* _Problem requirements_: Rewrite the material as a Markdown table with the columns Row and Line, starting at the first line and ending after the line that contains "click(x=723, y=37)". Number each line, skip blank lines, and leave the pictures out.

# # #

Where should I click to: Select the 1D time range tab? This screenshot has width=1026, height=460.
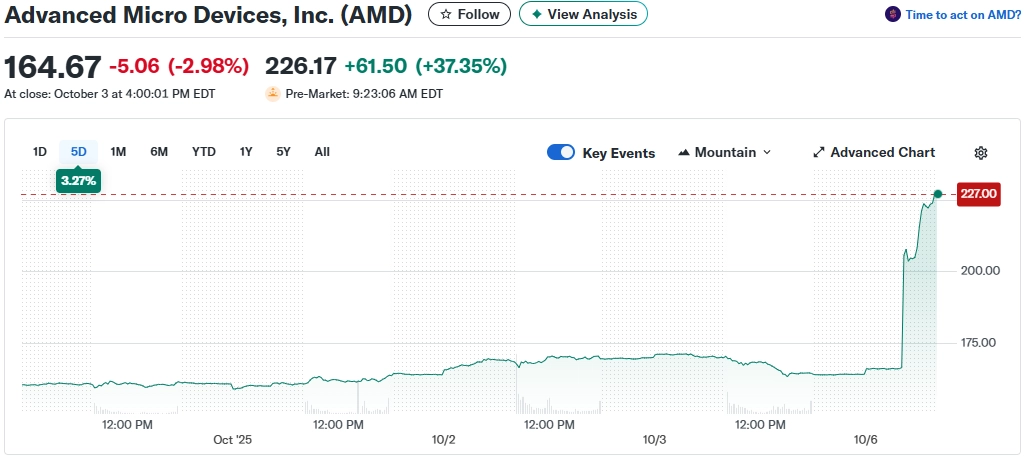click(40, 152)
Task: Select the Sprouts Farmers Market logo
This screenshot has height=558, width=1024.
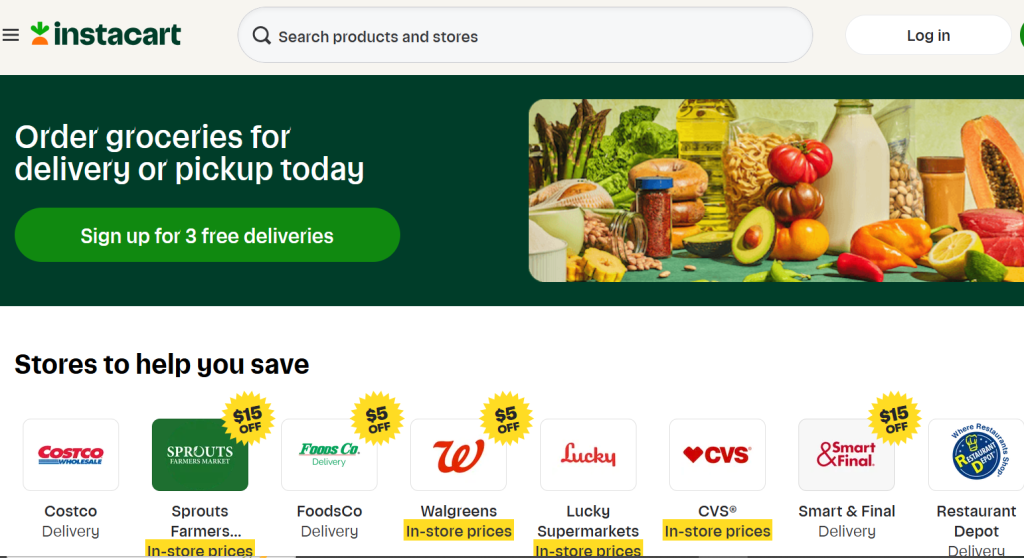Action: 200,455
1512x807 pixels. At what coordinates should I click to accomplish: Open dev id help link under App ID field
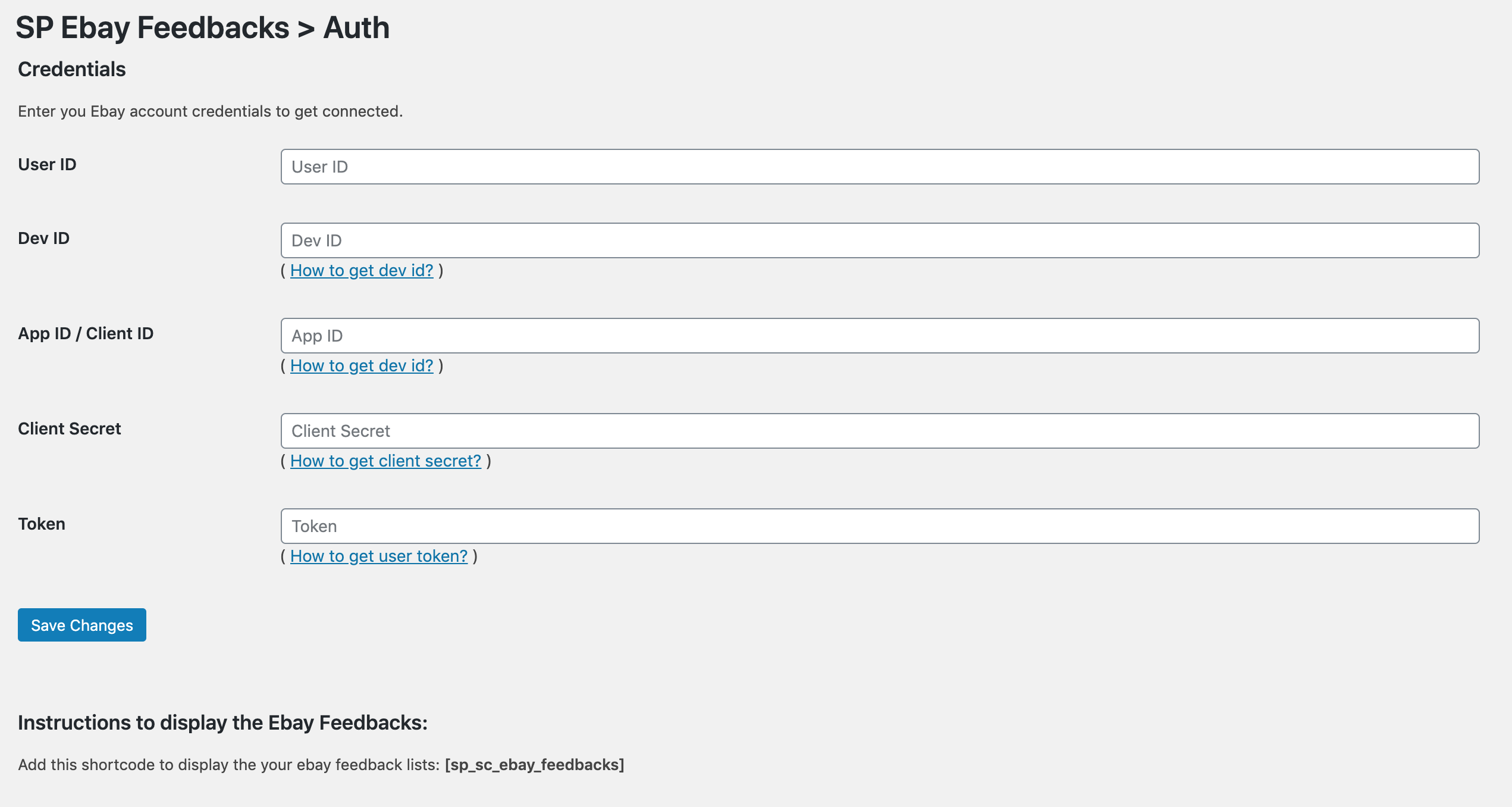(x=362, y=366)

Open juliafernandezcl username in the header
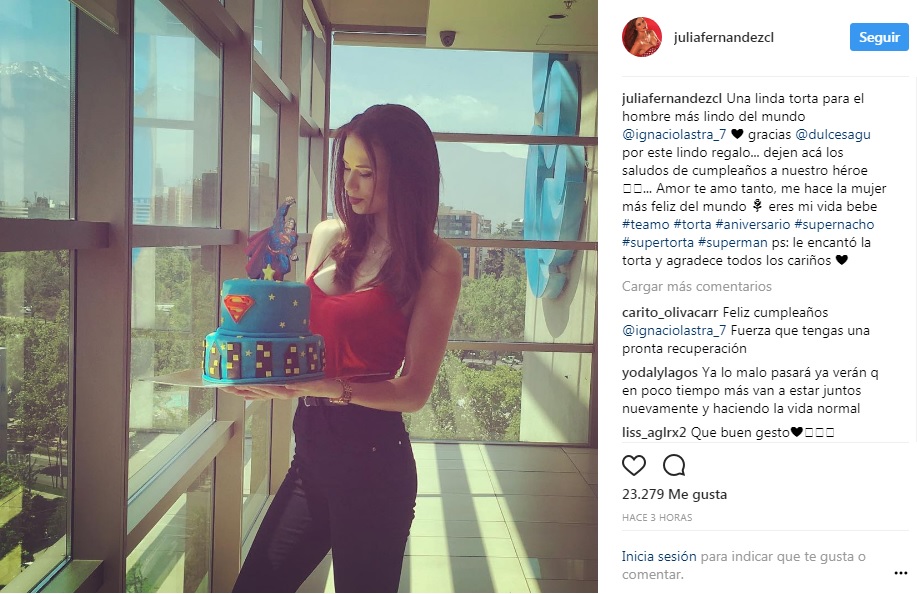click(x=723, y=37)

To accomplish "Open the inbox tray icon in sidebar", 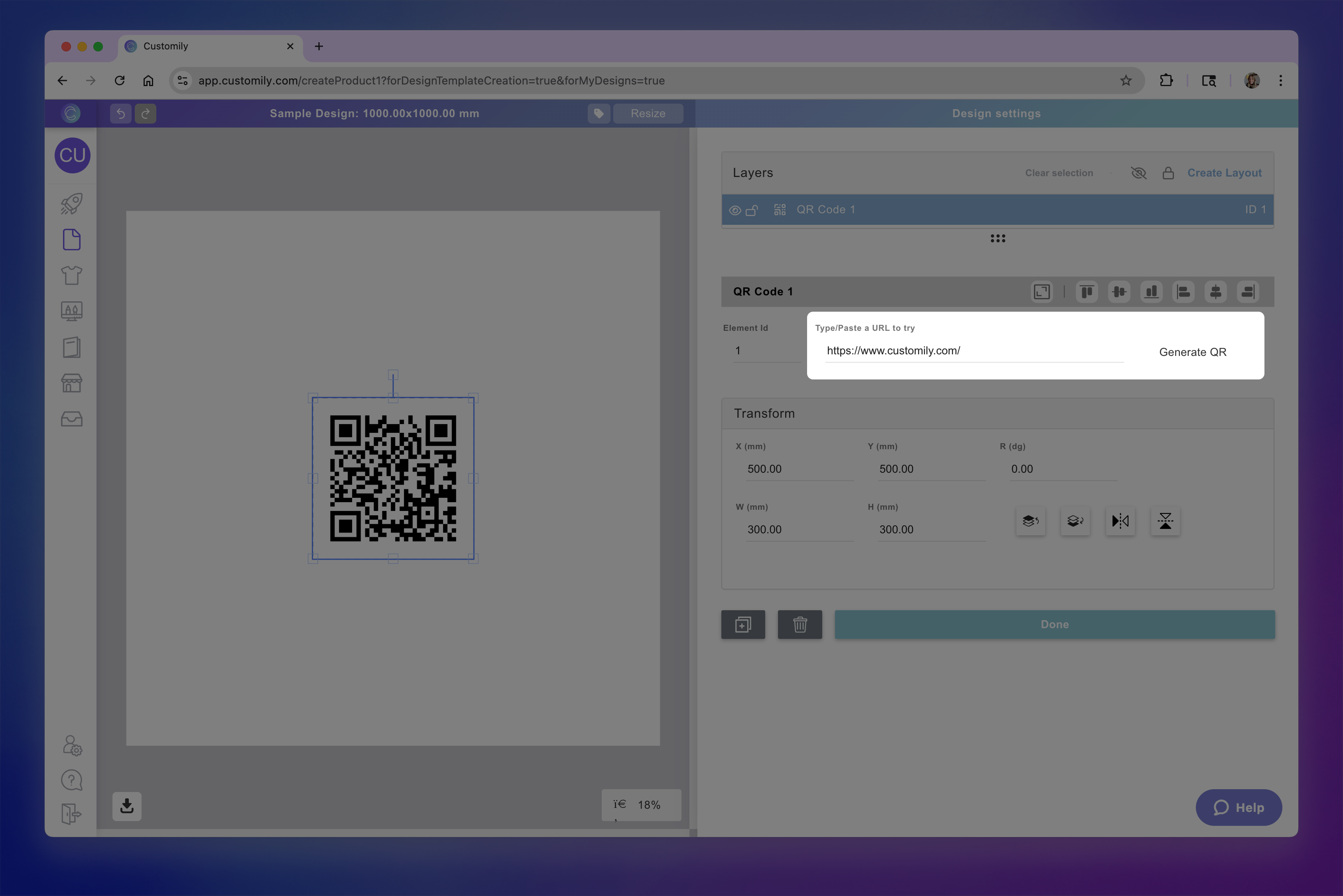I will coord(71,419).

# # #

* _Solved problem_:
| Row | Line |
|---|---|
| 1 | Where should I click to: Select the 1D time range tab? This screenshot has width=1026, height=460. |
| 2 | click(40, 152) |
| 3 | Task: Select the Sprouts Farmers Market logo |
| 4 | This screenshot has height=558, width=1024. |
| 5 | Action: 200,455 |
| 6 | 1512x807 pixels. At what coordinates should I click to accomplish: Open dev id help link under App ID field |
| 7 | (x=362, y=366) |
| 8 | Open juliafernandezcl username in the header |
| 9 | click(x=723, y=37) |